Ihre Ketzerei ändert nichts daran, dass die ökologische Umwandlung des Wüstenplaneten plangemäß voranschreitet.

Antwort:

Und die Ketzerei bestand darin, dass ich den Wurzeln dieser Umwandlung nachgespürt und ihre Folgen untersucht habe. Die große Schlacht auf der Ebene von Arrakeen hat dem Universum gezeigt, dass die Fremen die imperialen Sardaukar besiegen konnten – aber was hat sie uns noch gezeigt? Wenn das Sternenreich des Hauses Corrino unter Muad’Dib zu einem Fremen-Reich geworden ist, was ist dann noch aus diesem Imperium geworden? Euer Dschihad hat nur zwölf Jahre gedauert, aber welch eine Lektion hat er uns erteilt! Nun begreift das Imperium, dass Muad’Dibs Ehe mit Prinzessin Irulan ein Schwindel ist!

Frage:

Sie wagen es, Muad’Dib des Schwindels zu bezichtigen!

Antwort:

Sie mögen mich dafür töten, aber Ketzerei ist das nicht. Er hat die Prinzessin zu seiner Konkubine gemacht, nicht zu seiner Gefährtin. Chani, sein kleiner FremenLiebling – sie ist seine Gefährtin. Alle wissen das. Irulan war der Schlüssel zum Thron, weiter nichts.

Frage:

Es ist leicht zu erkennen, warum jene, die sich gegen Muad’Dib verschwören, Ihre »Historische Analyse« zur Mobilisierung verwenden.

Antwort:

Ich werde Sie nicht überzeugen können, das weiß ich. Aber das Argument einer Verschwörung gab es schon vor meiner Analyse. Die zwölf Jahre von Muad’Dibs Dschihad haben es hervorgebracht. Diese zwölf Jahre haben die alten Machteliten vereint und die Verschwörung gegen Muad’Dib entfacht.
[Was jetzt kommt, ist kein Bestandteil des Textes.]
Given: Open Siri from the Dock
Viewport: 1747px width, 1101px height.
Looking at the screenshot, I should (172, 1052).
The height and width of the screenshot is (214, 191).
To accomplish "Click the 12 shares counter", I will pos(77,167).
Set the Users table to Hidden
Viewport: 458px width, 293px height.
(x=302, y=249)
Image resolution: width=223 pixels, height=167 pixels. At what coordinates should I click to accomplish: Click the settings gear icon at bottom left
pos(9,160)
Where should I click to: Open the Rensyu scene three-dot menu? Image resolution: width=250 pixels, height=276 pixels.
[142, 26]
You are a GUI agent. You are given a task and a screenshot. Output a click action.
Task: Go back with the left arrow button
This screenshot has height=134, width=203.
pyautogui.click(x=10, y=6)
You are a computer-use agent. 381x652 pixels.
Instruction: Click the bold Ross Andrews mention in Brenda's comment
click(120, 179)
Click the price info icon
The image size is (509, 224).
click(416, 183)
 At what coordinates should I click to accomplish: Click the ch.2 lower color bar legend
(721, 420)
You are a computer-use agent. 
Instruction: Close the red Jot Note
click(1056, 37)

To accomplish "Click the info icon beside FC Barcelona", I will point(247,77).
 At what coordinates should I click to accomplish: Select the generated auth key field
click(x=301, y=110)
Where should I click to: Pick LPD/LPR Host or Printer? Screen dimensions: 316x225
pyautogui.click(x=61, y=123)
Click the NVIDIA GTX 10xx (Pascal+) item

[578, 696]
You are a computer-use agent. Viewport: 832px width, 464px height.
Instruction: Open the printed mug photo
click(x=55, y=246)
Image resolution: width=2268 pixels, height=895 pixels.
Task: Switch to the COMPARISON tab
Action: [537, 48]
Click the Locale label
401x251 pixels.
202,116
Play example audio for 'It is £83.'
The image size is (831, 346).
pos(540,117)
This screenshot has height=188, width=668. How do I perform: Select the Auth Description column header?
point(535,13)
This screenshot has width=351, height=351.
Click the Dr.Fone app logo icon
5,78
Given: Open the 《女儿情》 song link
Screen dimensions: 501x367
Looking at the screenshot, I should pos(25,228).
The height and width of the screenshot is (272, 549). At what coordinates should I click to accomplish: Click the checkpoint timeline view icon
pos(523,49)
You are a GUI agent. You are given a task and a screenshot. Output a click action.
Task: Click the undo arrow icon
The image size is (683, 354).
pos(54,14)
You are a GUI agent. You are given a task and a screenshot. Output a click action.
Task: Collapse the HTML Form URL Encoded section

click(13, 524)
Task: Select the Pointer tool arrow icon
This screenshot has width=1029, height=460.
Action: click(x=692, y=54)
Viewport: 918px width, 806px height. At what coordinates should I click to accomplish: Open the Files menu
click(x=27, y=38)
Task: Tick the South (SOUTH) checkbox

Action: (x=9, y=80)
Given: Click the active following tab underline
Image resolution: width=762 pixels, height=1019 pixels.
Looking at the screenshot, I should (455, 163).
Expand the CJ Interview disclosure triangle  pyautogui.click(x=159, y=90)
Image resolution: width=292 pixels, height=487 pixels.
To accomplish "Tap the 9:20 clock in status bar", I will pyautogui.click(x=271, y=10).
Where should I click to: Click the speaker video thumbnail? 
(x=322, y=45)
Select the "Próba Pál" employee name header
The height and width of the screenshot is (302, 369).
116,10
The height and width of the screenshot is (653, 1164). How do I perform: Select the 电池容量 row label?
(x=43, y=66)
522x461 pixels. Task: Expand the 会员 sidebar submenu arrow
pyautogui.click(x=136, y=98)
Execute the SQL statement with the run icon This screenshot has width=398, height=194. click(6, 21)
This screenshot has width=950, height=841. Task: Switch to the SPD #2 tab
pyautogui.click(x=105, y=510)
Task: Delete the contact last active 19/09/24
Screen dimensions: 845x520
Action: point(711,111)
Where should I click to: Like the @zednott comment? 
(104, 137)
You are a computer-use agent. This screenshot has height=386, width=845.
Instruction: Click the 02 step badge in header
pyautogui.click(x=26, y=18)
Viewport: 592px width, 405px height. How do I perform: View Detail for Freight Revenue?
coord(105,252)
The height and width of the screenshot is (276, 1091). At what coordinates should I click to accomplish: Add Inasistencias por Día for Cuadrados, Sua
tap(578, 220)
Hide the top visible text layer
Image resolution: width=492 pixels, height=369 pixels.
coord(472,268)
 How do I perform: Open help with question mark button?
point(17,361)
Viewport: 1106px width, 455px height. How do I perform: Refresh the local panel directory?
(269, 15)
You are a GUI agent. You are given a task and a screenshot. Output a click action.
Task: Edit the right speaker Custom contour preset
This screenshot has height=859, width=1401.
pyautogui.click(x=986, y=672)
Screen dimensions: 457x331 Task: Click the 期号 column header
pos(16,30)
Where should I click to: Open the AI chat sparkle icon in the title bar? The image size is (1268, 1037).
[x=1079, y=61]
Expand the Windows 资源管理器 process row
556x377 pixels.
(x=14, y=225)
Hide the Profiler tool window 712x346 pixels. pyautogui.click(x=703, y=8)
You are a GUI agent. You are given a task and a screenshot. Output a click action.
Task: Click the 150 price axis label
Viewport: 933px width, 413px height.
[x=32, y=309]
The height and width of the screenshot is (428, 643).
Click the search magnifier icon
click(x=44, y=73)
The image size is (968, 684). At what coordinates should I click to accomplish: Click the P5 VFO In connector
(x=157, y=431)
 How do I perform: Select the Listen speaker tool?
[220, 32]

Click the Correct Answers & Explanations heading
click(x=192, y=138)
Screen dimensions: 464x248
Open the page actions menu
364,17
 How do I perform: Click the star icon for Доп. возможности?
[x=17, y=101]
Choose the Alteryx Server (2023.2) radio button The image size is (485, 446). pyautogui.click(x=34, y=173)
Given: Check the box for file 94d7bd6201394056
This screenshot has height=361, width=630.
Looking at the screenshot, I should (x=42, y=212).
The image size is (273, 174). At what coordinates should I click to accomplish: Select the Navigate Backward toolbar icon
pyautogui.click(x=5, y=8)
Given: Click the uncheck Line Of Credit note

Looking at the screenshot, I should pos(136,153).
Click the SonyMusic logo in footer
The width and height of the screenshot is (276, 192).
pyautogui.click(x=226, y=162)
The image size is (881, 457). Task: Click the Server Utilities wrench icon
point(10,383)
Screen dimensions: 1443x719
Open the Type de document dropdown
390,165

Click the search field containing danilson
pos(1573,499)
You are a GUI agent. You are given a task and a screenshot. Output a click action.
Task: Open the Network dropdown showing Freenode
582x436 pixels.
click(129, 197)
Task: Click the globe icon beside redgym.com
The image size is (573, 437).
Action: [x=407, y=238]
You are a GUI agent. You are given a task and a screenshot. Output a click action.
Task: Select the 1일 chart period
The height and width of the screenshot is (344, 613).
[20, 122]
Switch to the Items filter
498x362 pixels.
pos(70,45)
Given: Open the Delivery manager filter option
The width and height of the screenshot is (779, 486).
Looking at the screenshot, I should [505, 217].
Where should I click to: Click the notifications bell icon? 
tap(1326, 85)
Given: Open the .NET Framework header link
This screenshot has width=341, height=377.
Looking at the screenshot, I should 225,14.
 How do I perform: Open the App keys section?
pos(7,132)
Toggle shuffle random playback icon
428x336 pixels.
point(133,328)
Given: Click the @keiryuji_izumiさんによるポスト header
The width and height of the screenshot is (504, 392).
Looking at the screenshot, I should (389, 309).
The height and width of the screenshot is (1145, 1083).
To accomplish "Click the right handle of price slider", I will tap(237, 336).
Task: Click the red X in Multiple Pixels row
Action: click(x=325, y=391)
Ein so reichhaltiger Mythenschatz umgibt Paul Muad’Dib, den Mentaten-Imperator, und seine Schwester Alia, dass es schwer ist, die wahren Menschen hinter diesen Schleiern zu erkennen. Und doch gab es sie: einen Mann, der unter dem Namen Paul Atreides zur Welt kam, und eine Frau mit dem Namen Alia. Ihr fleischliches Wesen war Raum und Zeit unterworfen. Und auch wenn ihre Orakelkräfte sie den Beschränkungen von Raum und Zeit enthoben, waren ihre Vorfahren Menschen. Sie haben reale Erfahrungen gemacht, die reale Spuren in einem realen Universum hinterlassen haben. Um sie zu verstehen, muss man erkennen, dass ihre Katastrophe die Katastrophe der gesamten Menschheit war. Dieses Werk ist daher nicht Muad’Dib oder seiner Schwester gewidmet, sondern ihren Erben – uns allen.

– Widmung am Tabla-Memorium des Mahdi-Geisterkults (zitiert nach der Abschrift in der Muad’Dib-Konkordanz)

Muad’Dibs Herrschaft brachte mehr Historiker hervor als jede andere Ära der menschlichen Geschichte. Die meisten von ihnen vertraten eifersüchtig und sektiererisch ihre jeweiligen Standpunkte, aber es sagt einiges über die besondere Wirkung dieses Mannes aus, dass er auf so vielen unterschiedlichen Welten eine solche Leidenschaft weckte.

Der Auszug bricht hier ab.